2005年から開始した「子育て・家族支援者養成」は、港区・千代田区・高浜市をはじめとした7つの自治体で1900名余りの認定者が誕生し、2015年に厚生労働省の認定資格(子育て支援員)となりました。2013年からはシニア世代男性を対象とした子育て・まちづくり支援プロデューサー(愛称:まちプロ)養成を開始し(住友生命保険相互会社助成事業)、全国でも珍しい活動として注目されています。

子育て支援員さんやまちプロさんの活動を通して実感することは、私たちがめざすべき「だれもが健やかに生きられる社会」「誰一人として取り残さない・取り残されない社会」は、こうした地域の人々の参画によって創られた地域の中でこそ実現されていくことです 参考:大日向雅美・NPO法人あい・ぽーとステーション著
『共生社会をひらくシニア世代の子育て支援 子育てひろば「あい・ぽーと」2003~2021』
日本評論社 2021

本学には保育士養成課程はありませんが、子どもや子育て支援に関わる仕事に関心を持っている学生が少なくありません。「聖書」「国際」「園芸」の学びを子育てや家族支援を通して地域に活かさせていただく貴重な機会となると考え、かねてより港区と千代田区での講座に学生たちが参加させていただいておりました。2021年からは多摩市においても実施されることとなり、多摩キャンパスでの受講も可能となっております。 "子育て支援員研修"が多摩キャンパスで始まりました 『子育て支援員』講座についてのご報告&ご案内

さて、本日のご報告はこれまでの10数年のわたるNPO法人あい・ぽーとステーションの「子育て・家族支援者」と「まちプロ」活動の実践から、新たに「地域共生社会人材養成」へと駒を進めるべく、その第一歩を多摩市と高浜市で踏み出したことです。

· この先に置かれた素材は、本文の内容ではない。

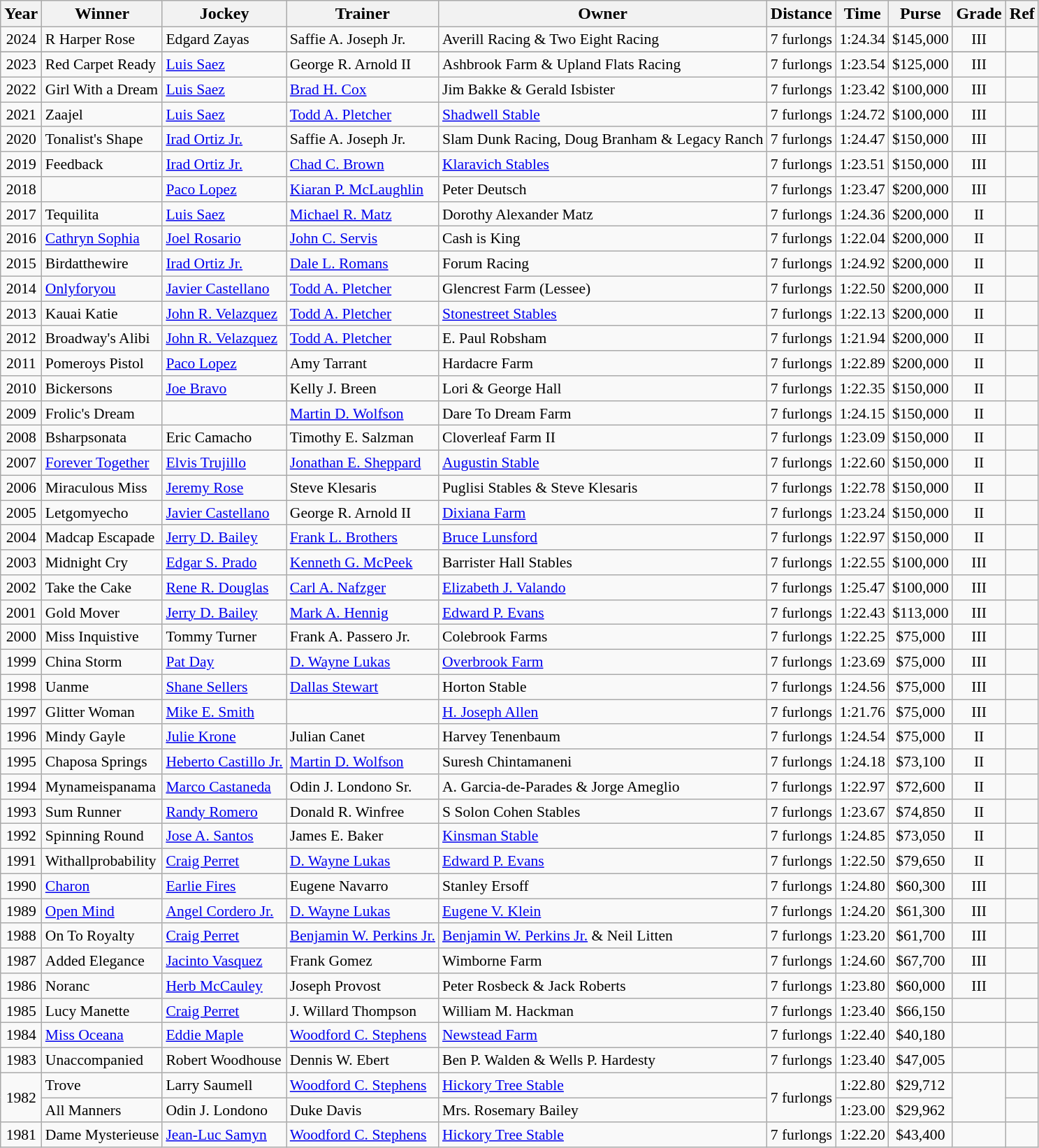
Zaajel (102, 115)
Gold Mover (102, 612)
Earlie Fires (224, 886)
Birdatthewire (102, 263)
1:23.67 (862, 811)
Dixiana Farm (602, 513)
1992 (21, 836)
1:22.40 (862, 1036)
Herb McCauley (224, 986)
Cathryn Sophia (102, 239)
Chaposa Springs (102, 762)
Joseph Provost (363, 986)
1985 (21, 1010)
1:22.04 (862, 239)
H. Joseph Allen (602, 712)
Miraculous Miss (102, 488)
Frank L. Brothers (363, 537)
$60,000 (921, 986)
1996 (21, 736)
Ashbrook Farm & Upland Flats Racing (602, 64)
1995 (21, 762)
$61,300 (921, 911)
R Harper Rose (102, 40)
Year (21, 14)
Dorothy Alexander Matz (602, 214)
1:24.85 (862, 836)
1982 (21, 1097)
$66,150 (921, 1010)
$73,100 (921, 762)
Owner (602, 14)
Shadwell Stable (602, 115)
1991 (21, 861)
2011 (21, 363)
S Solon Cohen Stables (602, 811)
Mrs. Rosemary Bailey (602, 1110)
Cash is King (602, 239)
2009 (21, 413)
1:24.56 (862, 687)
Stonestreet Stables (602, 314)
All Manners (102, 1110)
Timothy E. Salzman (363, 438)
$60,300 (921, 886)
Hardacre Farm (602, 363)
2018 (21, 189)
Ref (1022, 14)
Harvey Tenenbaum (602, 736)
Trainer (363, 14)
Wimborne Farm (602, 961)
2022 (21, 89)
Forum Racing (602, 263)
1:23.24 (862, 513)
2013 (21, 314)
Newstead Farm (602, 1036)
1981 (21, 1135)
1:22.43 (862, 612)
1984 (21, 1036)
Sum Runner (102, 811)
Benjamin W. Perkins Jr. (363, 936)
Purse (921, 14)
Odin J. Londono (224, 1110)
1998 (21, 687)
Kiaran P. McLaughlin (363, 189)
Ben P. Walden & Wells P. Hardesty (602, 1060)
Randy Romero (224, 811)
Heberto Castillo Jr. (224, 762)
Miss Oceana (102, 1036)
A. Garcia-de-Parades & Jorge Ameglio (602, 787)
Madcap Escapade (102, 537)
1:23.20 (862, 936)
1:24.72 (862, 115)
Tommy Turner (224, 637)
$40,180 (921, 1036)
Frank A. Passero Jr. (363, 637)
Lucy Manette (102, 1010)
$43,400 (921, 1135)
Brad H. Cox (363, 89)
2020 (21, 139)
Augustin Stable (602, 463)
1988 (21, 936)
Chad C. Brown (363, 164)
Shane Sellers (224, 687)
Jean-Luc Samyn (224, 1135)
2021 (21, 115)
1:23.42 (862, 89)
Eugene V. Klein (602, 911)
Tonalist's Shape (102, 139)
Frank Gomez (363, 961)
1:22.55 (862, 562)
1:24.36 (862, 214)
Dallas Stewart (363, 687)
Horton Stable (602, 687)
1:21.76 (862, 712)
Joel Rosario (224, 239)
Amy Tarrant (363, 363)
2024 (21, 40)
Angel Cordero Jr. (224, 911)
Benjamin W. Perkins Jr. & Neil Litten (602, 936)
2023 (21, 64)
$29,712 (921, 1085)
1:22.60 (862, 463)
China Storm (102, 662)
$145,000 (921, 40)
Unaccompanied (102, 1060)
J. Willard Thompson (363, 1010)
Lori & George Hall (602, 388)
1989 (21, 911)
2003 (21, 562)
2012 (21, 338)
Pomeroys Pistol (102, 363)
Michael R. Matz (363, 214)
William M. Hackman (602, 1010)
$29,962 (921, 1110)
Spinning Round (102, 836)
Cloverleaf Farm II (602, 438)
1990 (21, 886)
2000 (21, 637)
Frolic's Dream (102, 413)
1994 (21, 787)
1:24.20 (862, 911)
1:23.80 (862, 986)
1:23.69 (862, 662)
2016 (21, 239)
$125,000 (921, 64)
Colebrook Farms (602, 637)
1:22.25 (862, 637)
Barrister Hall Stables (602, 562)
1993 (21, 811)
Open Mind (102, 911)
2010 (21, 388)
Broadway's Alibi (102, 338)
1:22.20 (862, 1135)
Mike E. Smith (224, 712)
Pat Day (224, 662)
Letgomyecho (102, 513)
Red Carpet Ready (102, 64)
Edgar S. Prado (224, 562)
Overbrook Farm (602, 662)
1:22.89 (862, 363)
1:25.47 (862, 588)
Miss Inquistive (102, 637)
Klaravich Stables (602, 164)
Dame Mysterieuse (102, 1135)
Joe Bravo (224, 388)
Elizabeth J. Valando (602, 588)
Slam Dunk Racing, Doug Branham & Legacy Ranch (602, 139)
Kinsman Stable (602, 836)
Odin J. Londono Sr. (363, 787)
Forever Together (102, 463)
Bruce Lunsford (602, 537)
Duke Davis (363, 1110)
Kauai Katie (102, 314)
Tequilita (102, 214)
2017 (21, 214)
Julian Canet (363, 736)
$47,005 (921, 1060)
1:23.47 (862, 189)
Uanme (102, 687)
Donald R. Winfree (363, 811)
1:22.35 (862, 388)
Steve Klesaris (363, 488)
$79,650 (921, 861)
Bickersons (102, 388)
2006 (21, 488)
Noranc (102, 986)
Charon (102, 886)
$72,600 (921, 787)
2008 (21, 438)
Dare To Dream Farm (602, 413)
1:22.78 (862, 488)
2007 (21, 463)
On To Royalty (102, 936)
Averill Racing & Two Eight Racing (602, 40)
Jonathan E. Sheppard (363, 463)
Dennis W. Ebert (363, 1060)
Edgard Zayas (224, 40)
2001 (21, 612)
Larry Saumell (224, 1085)
2002 (21, 588)
$61,700 (921, 936)
John C. Servis (363, 239)
1987 (21, 961)
Mark A. Hennig (363, 612)
Bsharpsonata (102, 438)
Winner (102, 14)
1:24.15 (862, 413)
1983 (21, 1060)
Eric Camacho (224, 438)
Kelly J. Breen (363, 388)
1:21.94 (862, 338)
1:23.54 (862, 64)
Eddie Maple (224, 1036)
Marco Castaneda (224, 787)
Trove (102, 1085)
1:24.60 (862, 961)
Suresh Chintamaneni (602, 762)
Jockey (224, 14)
1:24.47 (862, 139)
Time (862, 14)
2004 (21, 537)
Onlyforyou (102, 289)
1:24.54 (862, 736)
1986 (21, 986)
Added Elegance (102, 961)
1997 (21, 712)
Dale L. Romans (363, 263)
Peter Deutsch (602, 189)
Stanley Ersoff (602, 886)
Julie Krone (224, 736)
1:24.18 (862, 762)
1:24.80 (862, 886)
Jim Bakke & Gerald Isbister (602, 89)
Glencrest Farm (Lessee) (602, 289)
Jacinto Vasquez (224, 961)
James E. Baker (363, 836)
$113,000 (921, 612)
Glitter Woman (102, 712)
Eugene Navarro (363, 886)
$67,700 (921, 961)
1:23.51 (862, 164)
Jeremy Rose (224, 488)
1:23.00 (862, 1110)
Rene R. Douglas (224, 588)
Withallprobability (102, 861)
Girl With a Dream (102, 89)
2015 (21, 263)
Midnight Cry (102, 562)
Carl A. Nafzger (363, 588)
Distance (801, 14)
2014 (21, 289)
$73,050 (921, 836)
Mindy Gayle (102, 736)
Peter Rosbeck & Jack Roberts (602, 986)
2005 (21, 513)
1:23.09 (862, 438)
Kenneth G. McPeek (363, 562)
$74,850 (921, 811)
Puglisi Stables & Steve Klesaris (602, 488)
Take the Cake (102, 588)
1999 (21, 662)
Feedback (102, 164)
1:22.13 (862, 314)
E. Paul Robsham (602, 338)
2019 (21, 164)
Mynameispanama (102, 787)
Elvis Trujillo (224, 463)
Jose A. Santos (224, 836)
Grade (979, 14)
1:22.80 (862, 1085)
1:24.34 (862, 40)
Robert Woodhouse (224, 1060)
1:24.92 (862, 263)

多摩市では、『子ども・子育て支援の視点から始める新たな多摩の地域づくり』と題して、高浜市では『多様性・地域共生社会の中でのまちづくりと子育て支援』と題して、今秋、それぞれシンポジウムを開催いたしました。

多摩市 『子ども・子育て支援の視点から始める新たな多摩の地域づくり』

10月28日(土)
話題提供:広岡守穂(中央大学名誉教授)
鈴木恭智(多摩市役所子ども青少年部長)
堀 仁美(多摩市役所健幸まちづくり担当部長)
コーディネーター:大日向雅美

高浜市『多様性・地域共生社会の中でのまちづくりと子育て支援』

10月29日(日)
鼎談:吉岡初浩(高浜市長)・桃井和馬(恵泉女学園大学 教授)・大日向雅美

多摩市のシンポジウムには本学の学生たちも参加し、また高浜市のシンポジウムには本学の桃井和馬先生が「平和と国際理解」の観点から登壇してくださいました。
登壇者と会場参加者が一体となって、「自分にとって地域とは何か?」「そもそも共生とは?」
「今、自分たちが暮らす地域にもっとも求められているものは何か?そして、自分は何ができるのか?」等々、活発な意見交換がなされました。
共生社会の実現の必要性はかねてよりさまざまに言われていたところですが、それを地域の中にしっかり位置付け、一人ひとりが「まず自分から」の視点を大切にしながら他者のことを考えるといった、確かなまなざしと温かな空気に包まれたシンポジウムでした。

【多摩市でのシンポジウム】

【高浜市でのシンポジウム】

*多摩市・高浜市のシンポジウムの詳しいチラシはこちら 多摩市 ミニシンポジウムのご案内 高浜市 地域共生社会研修のご案内 *来春、講座修了時にもシンポジウムを開催する予定です。
多摩市(2024年2月10日(土)では阿部裕行市長と汐見稔幸先生(東京大学名誉教授・法人理事)・大日向雅美が、高浜市(2024年3月17日(日)では、吉岡初浩市長と権丈善一先生(慶応義塾大学教授)・汐見稔幸先生(東京大学名誉教授・法人理事)・大日向雅美が登壇予定です。